Copy out all of the material below word for word, keeping every line as it is.

[Extracted information]:

======

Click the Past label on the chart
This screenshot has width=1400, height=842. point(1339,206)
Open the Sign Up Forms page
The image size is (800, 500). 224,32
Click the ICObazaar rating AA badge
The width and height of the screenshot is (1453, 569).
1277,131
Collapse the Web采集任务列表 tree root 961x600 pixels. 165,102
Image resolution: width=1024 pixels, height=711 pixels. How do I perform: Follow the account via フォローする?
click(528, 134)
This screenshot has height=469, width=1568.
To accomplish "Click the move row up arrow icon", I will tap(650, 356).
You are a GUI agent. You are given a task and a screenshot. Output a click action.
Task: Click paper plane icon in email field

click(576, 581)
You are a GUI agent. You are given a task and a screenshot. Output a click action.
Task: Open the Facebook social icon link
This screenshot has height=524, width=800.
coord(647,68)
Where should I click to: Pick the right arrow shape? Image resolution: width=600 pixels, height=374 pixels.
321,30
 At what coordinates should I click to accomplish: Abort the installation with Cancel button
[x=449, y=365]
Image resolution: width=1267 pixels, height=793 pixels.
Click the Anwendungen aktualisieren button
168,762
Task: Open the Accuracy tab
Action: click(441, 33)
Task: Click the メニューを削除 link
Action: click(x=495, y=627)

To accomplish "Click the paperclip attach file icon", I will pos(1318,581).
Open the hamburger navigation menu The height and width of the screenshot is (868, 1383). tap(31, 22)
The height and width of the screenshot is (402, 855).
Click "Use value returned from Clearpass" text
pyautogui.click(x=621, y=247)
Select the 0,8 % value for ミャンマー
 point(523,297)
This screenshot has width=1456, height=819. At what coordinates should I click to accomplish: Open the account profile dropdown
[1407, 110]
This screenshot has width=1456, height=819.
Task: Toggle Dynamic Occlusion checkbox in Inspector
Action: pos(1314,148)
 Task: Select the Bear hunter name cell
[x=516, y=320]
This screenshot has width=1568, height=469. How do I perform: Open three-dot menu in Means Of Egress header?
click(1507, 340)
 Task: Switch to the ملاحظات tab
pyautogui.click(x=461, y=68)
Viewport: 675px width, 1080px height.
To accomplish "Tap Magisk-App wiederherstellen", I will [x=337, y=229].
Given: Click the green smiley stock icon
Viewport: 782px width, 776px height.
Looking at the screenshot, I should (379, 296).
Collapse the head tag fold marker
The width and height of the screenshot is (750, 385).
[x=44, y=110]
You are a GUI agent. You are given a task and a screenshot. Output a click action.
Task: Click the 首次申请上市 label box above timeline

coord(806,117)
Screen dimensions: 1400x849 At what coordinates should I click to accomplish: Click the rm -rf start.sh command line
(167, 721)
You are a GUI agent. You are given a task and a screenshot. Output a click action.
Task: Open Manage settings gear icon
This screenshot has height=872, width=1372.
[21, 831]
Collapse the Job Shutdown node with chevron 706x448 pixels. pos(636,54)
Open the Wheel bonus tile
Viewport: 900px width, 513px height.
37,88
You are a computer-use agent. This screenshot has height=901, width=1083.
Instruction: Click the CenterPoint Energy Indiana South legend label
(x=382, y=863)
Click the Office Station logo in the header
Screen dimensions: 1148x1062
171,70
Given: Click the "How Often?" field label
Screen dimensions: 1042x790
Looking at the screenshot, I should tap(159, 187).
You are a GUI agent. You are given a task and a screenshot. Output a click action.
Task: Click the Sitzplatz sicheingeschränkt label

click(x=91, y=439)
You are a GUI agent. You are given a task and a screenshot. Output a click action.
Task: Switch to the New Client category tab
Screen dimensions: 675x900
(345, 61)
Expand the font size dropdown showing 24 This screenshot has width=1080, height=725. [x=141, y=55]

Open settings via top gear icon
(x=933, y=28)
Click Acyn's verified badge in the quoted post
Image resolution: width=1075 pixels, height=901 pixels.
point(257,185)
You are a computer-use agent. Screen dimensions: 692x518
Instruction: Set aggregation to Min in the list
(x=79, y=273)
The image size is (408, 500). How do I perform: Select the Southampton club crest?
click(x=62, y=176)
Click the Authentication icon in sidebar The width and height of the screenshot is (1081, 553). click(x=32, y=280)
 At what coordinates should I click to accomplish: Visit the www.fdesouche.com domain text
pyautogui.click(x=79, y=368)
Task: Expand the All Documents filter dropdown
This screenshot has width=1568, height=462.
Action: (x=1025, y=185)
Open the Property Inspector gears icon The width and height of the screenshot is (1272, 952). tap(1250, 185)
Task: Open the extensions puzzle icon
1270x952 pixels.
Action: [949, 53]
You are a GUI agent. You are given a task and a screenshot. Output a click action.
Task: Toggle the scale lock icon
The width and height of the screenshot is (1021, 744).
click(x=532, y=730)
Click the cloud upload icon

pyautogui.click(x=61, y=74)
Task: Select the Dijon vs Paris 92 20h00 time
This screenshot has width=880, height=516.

======

[Response to the exercise]:
Click the Past label on the chart
This screenshot has width=1400, height=842. point(1339,206)
Open the Sign Up Forms page
The image size is (800, 500). 224,32
Click the ICObazaar rating AA badge
The width and height of the screenshot is (1453, 569).
1277,131
Collapse the Web采集任务列表 tree root 961x600 pixels. 165,102
Image resolution: width=1024 pixels, height=711 pixels. How do I perform: Follow the account via フォローする?
click(528, 134)
This screenshot has height=469, width=1568.
To accomplish "Click the move row up arrow icon", I will tap(650, 356).
You are a GUI agent. You are given a task and a screenshot. Output a click action.
Task: Click paper plane icon in email field

click(576, 581)
You are a GUI agent. You are given a task and a screenshot. Output a click action.
Task: Open the Facebook social icon link
This screenshot has height=524, width=800.
coord(647,68)
Where should I click to: Pick the right arrow shape? Image resolution: width=600 pixels, height=374 pixels.
321,30
 At what coordinates should I click to accomplish: Abort the installation with Cancel button
[x=449, y=365]
Image resolution: width=1267 pixels, height=793 pixels.
Click the Anwendungen aktualisieren button
168,762
Task: Open the Accuracy tab
Action: click(441, 33)
Task: Click the メニューを削除 link
Action: click(x=495, y=627)

To accomplish "Click the paperclip attach file icon", I will pos(1318,581).
Open the hamburger navigation menu The height and width of the screenshot is (868, 1383). tap(31, 22)
The height and width of the screenshot is (402, 855).
Click "Use value returned from Clearpass" text
pyautogui.click(x=621, y=247)
Select the 0,8 % value for ミャンマー
 point(523,297)
This screenshot has width=1456, height=819. At what coordinates should I click to accomplish: Open the account profile dropdown
[1407, 110]
This screenshot has width=1456, height=819.
Task: Toggle Dynamic Occlusion checkbox in Inspector
Action: pos(1314,148)
 Task: Select the Bear hunter name cell
[x=516, y=320]
This screenshot has width=1568, height=469. How do I perform: Open three-dot menu in Means Of Egress header?
click(1507, 340)
 Task: Switch to the ملاحظات tab
pyautogui.click(x=461, y=68)
Viewport: 675px width, 1080px height.
To accomplish "Tap Magisk-App wiederherstellen", I will [x=337, y=229].
Given: Click the green smiley stock icon
Viewport: 782px width, 776px height.
Looking at the screenshot, I should (379, 296).
Collapse the head tag fold marker
The width and height of the screenshot is (750, 385).
[x=44, y=110]
You are a GUI agent. You are given a task and a screenshot. Output a click action.
Task: Click the 首次申请上市 label box above timeline

coord(806,117)
Screen dimensions: 1400x849 At what coordinates should I click to accomplish: Click the rm -rf start.sh command line
(167, 721)
You are a GUI agent. You are given a task and a screenshot. Output a click action.
Task: Open Manage settings gear icon
This screenshot has height=872, width=1372.
[21, 831]
Collapse the Job Shutdown node with chevron 706x448 pixels. pos(636,54)
Open the Wheel bonus tile
Viewport: 900px width, 513px height.
37,88
You are a computer-use agent. This screenshot has height=901, width=1083.
Instruction: Click the CenterPoint Energy Indiana South legend label
(x=382, y=863)
Click the Office Station logo in the header
Screen dimensions: 1148x1062
171,70
Given: Click the "How Often?" field label
Screen dimensions: 1042x790
Looking at the screenshot, I should tap(159, 187).
You are a GUI agent. You are given a task and a screenshot. Output a click action.
Task: Click the Sitzplatz sicheingeschränkt label

click(x=91, y=439)
You are a GUI agent. You are given a task and a screenshot. Output a click action.
Task: Switch to the New Client category tab
Screen dimensions: 675x900
(345, 61)
Expand the font size dropdown showing 24 This screenshot has width=1080, height=725. [x=141, y=55]

Open settings via top gear icon
(x=933, y=28)
Click Acyn's verified badge in the quoted post
Image resolution: width=1075 pixels, height=901 pixels.
point(257,185)
You are a computer-use agent. Screen dimensions: 692x518
Instruction: Set aggregation to Min in the list
(x=79, y=273)
The image size is (408, 500). How do I perform: Select the Southampton club crest?
click(x=62, y=176)
Click the Authentication icon in sidebar The width and height of the screenshot is (1081, 553). click(x=32, y=280)
 At what coordinates should I click to accomplish: Visit the www.fdesouche.com domain text
pyautogui.click(x=79, y=368)
Task: Expand the All Documents filter dropdown
This screenshot has width=1568, height=462.
Action: (x=1025, y=185)
Open the Property Inspector gears icon The width and height of the screenshot is (1272, 952). tap(1250, 185)
Task: Open the extensions puzzle icon
1270x952 pixels.
Action: [949, 53]
You are a GUI agent. You are given a task and a screenshot. Output a click action.
Task: Toggle the scale lock icon
The width and height of the screenshot is (1021, 744).
click(x=532, y=730)
Click the cloud upload icon

pyautogui.click(x=61, y=74)
Task: Select the Dijon vs Paris 92 20h00 time
This screenshot has width=880, height=516.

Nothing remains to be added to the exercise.